It looks like Global Variables defined in the vars
directory must be lower/camel/maybe some other special casing. This isn't stated anywhere in on the Defining global variables section, but there is this note at the top:
The vars
directory hosts scripts that define global variables accessible from Pipeline.

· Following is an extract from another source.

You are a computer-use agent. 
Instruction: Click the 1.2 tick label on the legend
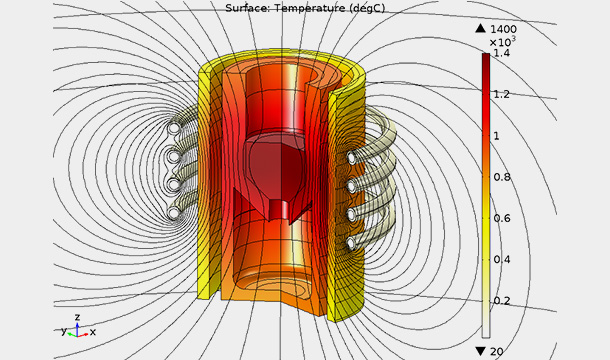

The basename of each *.groovy
file should be a Groovy (~ Java) identifier, conventionally camelCased
. The matching *.txt
, if present, can contain documentation, processed through the system’s configured markup formatter (so may really be HTML, Markdown, etc., though the txt
extension is required).
Here is what I tried:
vars/MyTrue.groovy
class MyTrue implements Serializable {
}
vars/myTrue.groovy
class myTrue implements Serializable {
}
vars/mytrue.groovy
class mytrue implements Serializable {
}
vars/doesCasingMatter.groovy
class DoesCasingMatter implements Serializable {
}
And in my pipeline script to test if they are instances or Class
types (no script security enabled here):
echo("MyTrue: ${Class.isInstance(MyTrue)}")
echo("myTrue: ${Class.isInstance(myTrue)}")

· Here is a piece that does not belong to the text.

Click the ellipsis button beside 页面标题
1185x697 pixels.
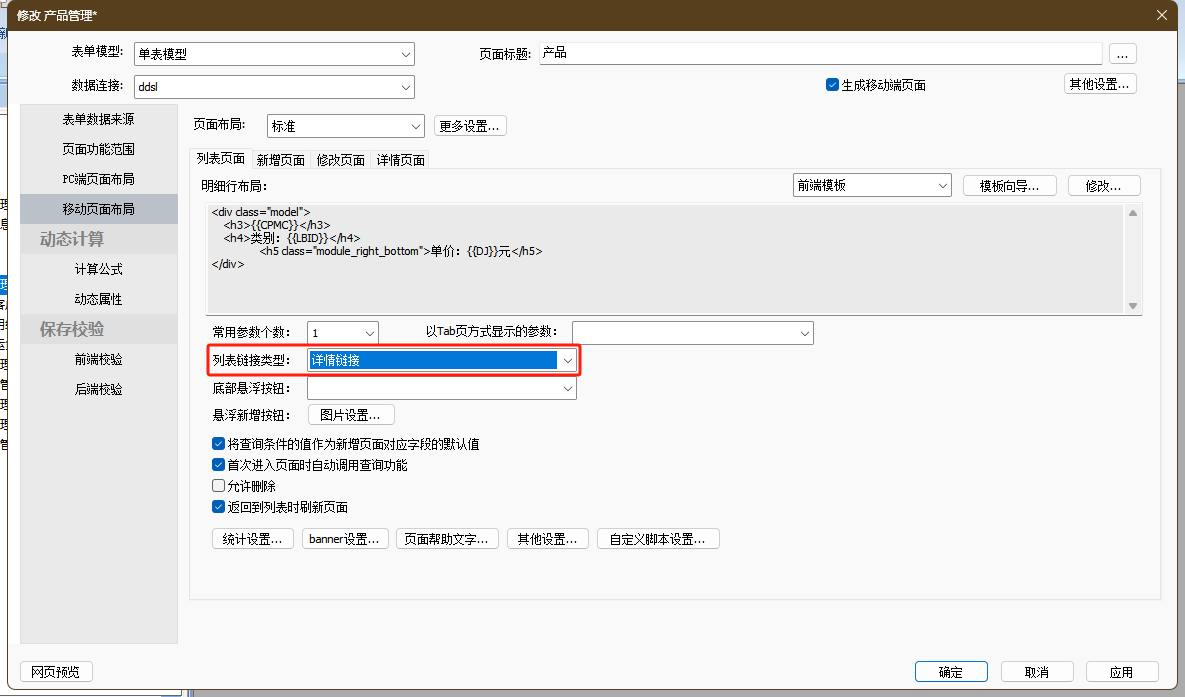click(x=1123, y=54)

echo("mytrue: ${Class.isInstance(mytrue)}")
echo("What bindings are there?: ${binding.variables}")
This prints out:
[Pipeline] echo
MyTrue: true
[Pipeline] echo
myTrue: false
[Pipeline] echo
mytrue: false
[Pipeline] echo
What bindings are there?: [steps:org.jenkinsci.plugins.workflow.cps.DSL@e96256, myTrue:myTrue@8a1ddc5, mytrue:mytrue@392ff649]

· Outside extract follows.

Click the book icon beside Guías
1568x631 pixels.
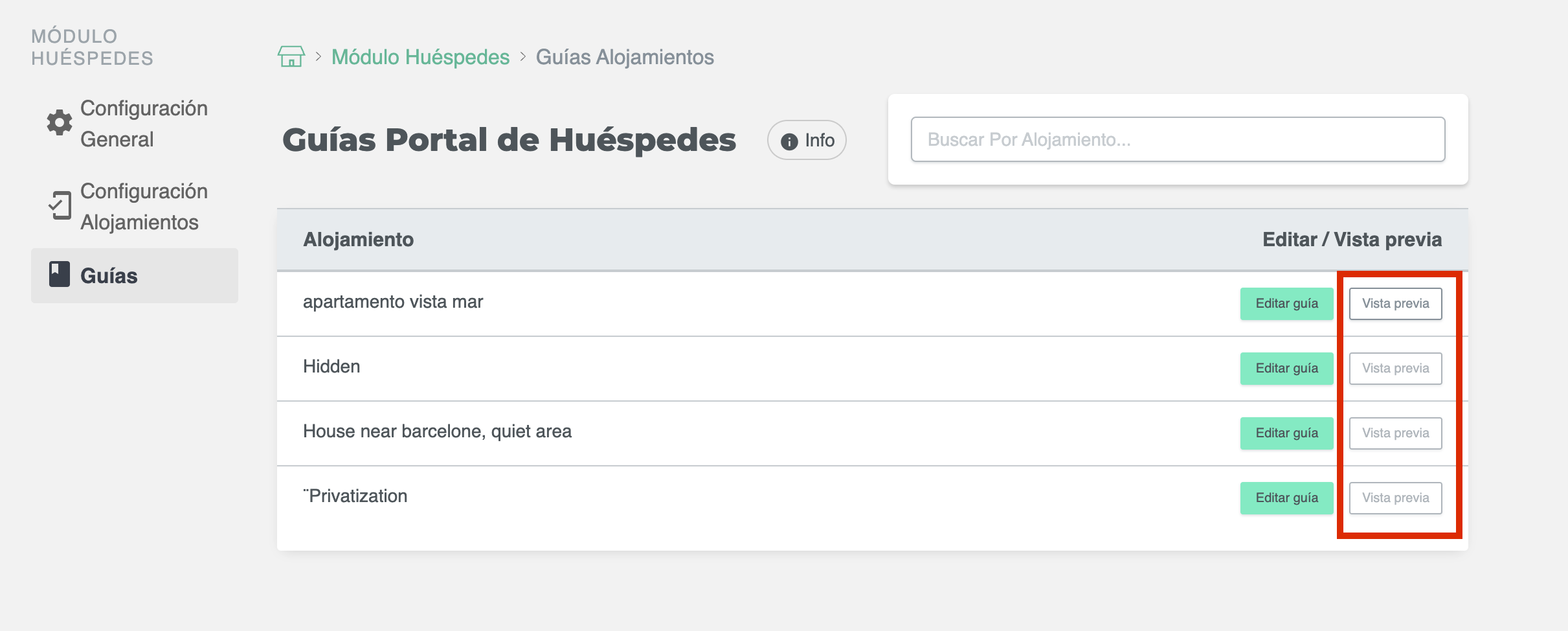pos(60,274)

Which seems to indicate that something about the class name determines how it gets compiled and created. The first example, which is similar to your vars/True.groovy
, is only imported as a class and not instantiated. The other two are compiled and instantiated and are bound to the script with their defined class names. I think you will have to define your classes differently if you want them to be global variables.